On Mar 20, 2011, at 6:51 PM, Brendan Eich wrote:
> I encourage folks to read the private names thread from late last year, since we are revisiting the points made then:
OK, I read through the December thread. Let me pull out some of the highlights:
David-Sarah Hopwood said:
> I don't like the private names syntax. I think it obscures more than it
> helps usability, and losing the x["id"] === x.id equivalence is a significant
> loss.
This is exactly how I feel. Yes, I realize that these aren't exactly equivalent, so let me state it another way: right now, bracket notation is a superset of dot notation, but it would no longer be under the proposed syntax. I, too, feel that that's a significant loss in simplicity and isn't worth the trade-off.
Brendan said:
> That is, without private_names, the "p" in the expression |o.p| is literal
> text, not lexically bound as it could be via a prior |private p|.
This gets at my other objection. Code is far harder to debug when every single property lookup could have a meaning other than its plain appearance, depending on the existence of `private` declarations earlier in the scope.
Allen Wirfs-Brock said:
> This is a useful line of discussion. Up to this point there has been quite
> a bit of "I don't like the syntax in the private names proposal" but not a
> lot of suggested alternatives.
>
> My request to anyone who wants some sort of private object state access is:
> propose the syntax you want to use.
My suggestion would be to remove `private`'s ability to affect dot notation and object literals _in any way that can affect users' existing JavaScript knowledge_. In other words, the current syntax changes the meaning of the simple `Foo.bar` that we're all accustomed to writing; this wouldn't be an issue if new syntax were involved.

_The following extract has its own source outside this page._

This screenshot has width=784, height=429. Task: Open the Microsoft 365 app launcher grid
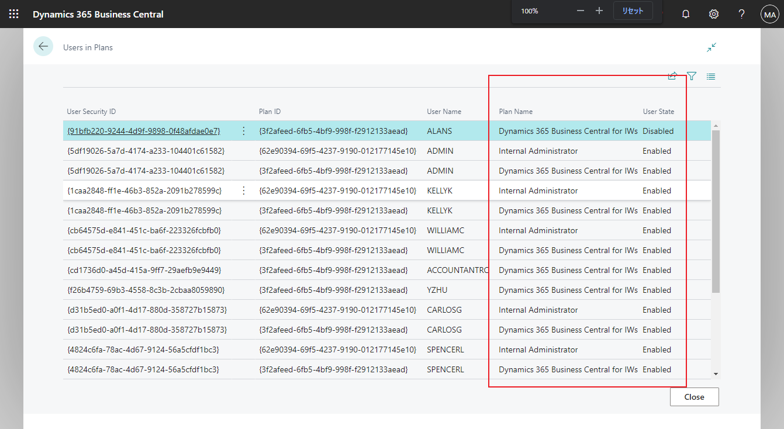13,13
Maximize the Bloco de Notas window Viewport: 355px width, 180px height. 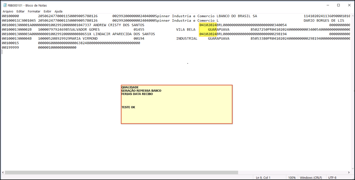click(338, 5)

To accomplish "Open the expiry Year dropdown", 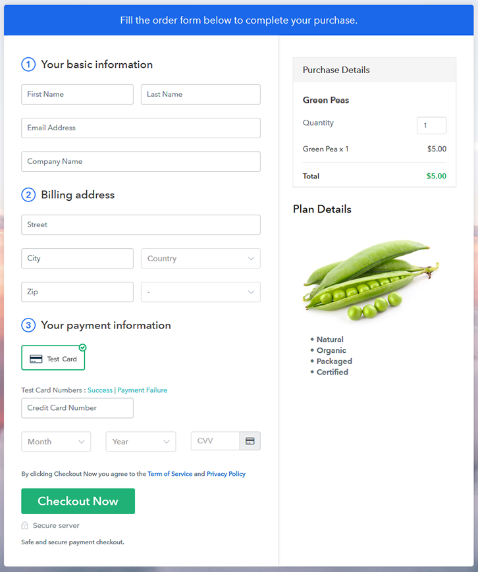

For example, here's an altered version of the first example in the strawman, with comments to indicate what I've changed:
function makeObj() {
private unique;
var obj = {};
obj[#.unique] = 42; // was `obj.unique = 42;`
print(obj[#.unique]); // 42
print(obj.unique); // undefined (was 42)
return obj;
}
var obj = makeObj();
print(obj["unique"]); // undefined -- the name of the property is still not the string "unique"
print(obj.unique); // (ditto)
print(obj[#.unique]); // undefined -- we're in a different scope
This preserves the existing behavior of dot notation (as a literal property lookup by IdentifierName) and extends the behavior of bracket notation in a logical manner (as a superset of dot notation).

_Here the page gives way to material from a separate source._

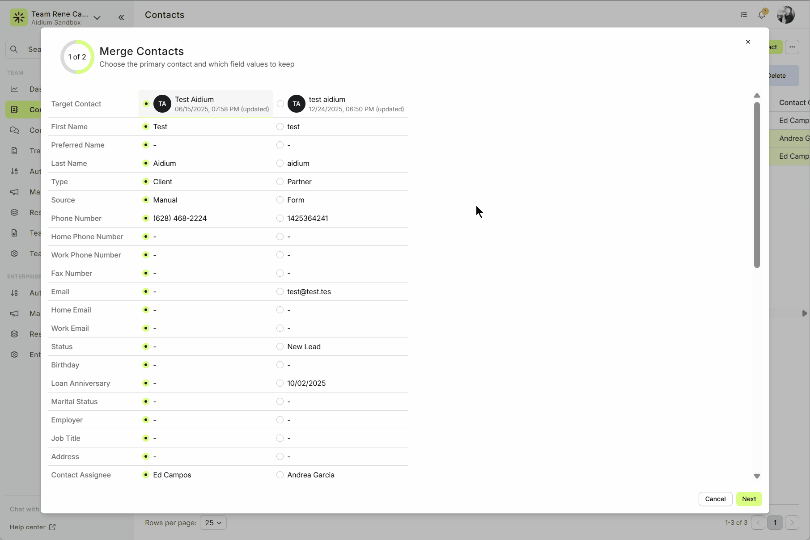810x540 pixels.
Task: Cancel the merge contacts dialog
Action: tap(715, 499)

(I also would have no problem with the completely desugared approach — replacing the `private` directive with something like `const unique = new Name()` as has been proposed — but I don't want to paint this as a sugar/no-sugar dichotomy.)
Allen had another concern, though:
> However, a consequence of eliminating the private declaration is that we
> also eliminate the obvious way to extend object literals to support private
> properties
As I see it, that could be solved with the same #.foo syntax:
function makeObj() {
private unique;
var obj = { #.unique: 42 };
// et cetera
}
Another alternative, one I briefly mentioned earlier, would be to use # as a private-name equivalent of . (e.g., obj#unique instead of obj.unique). It seems like this would be a larger can of worms to open, but I mention it again in the spirit of brainstorming.
Again: private names, as a language feature, seem like a fine idea; but, while I am not at all opposed to introducing new syntax, I find the existing syntax proposal for private names would introduce alarming new complexity.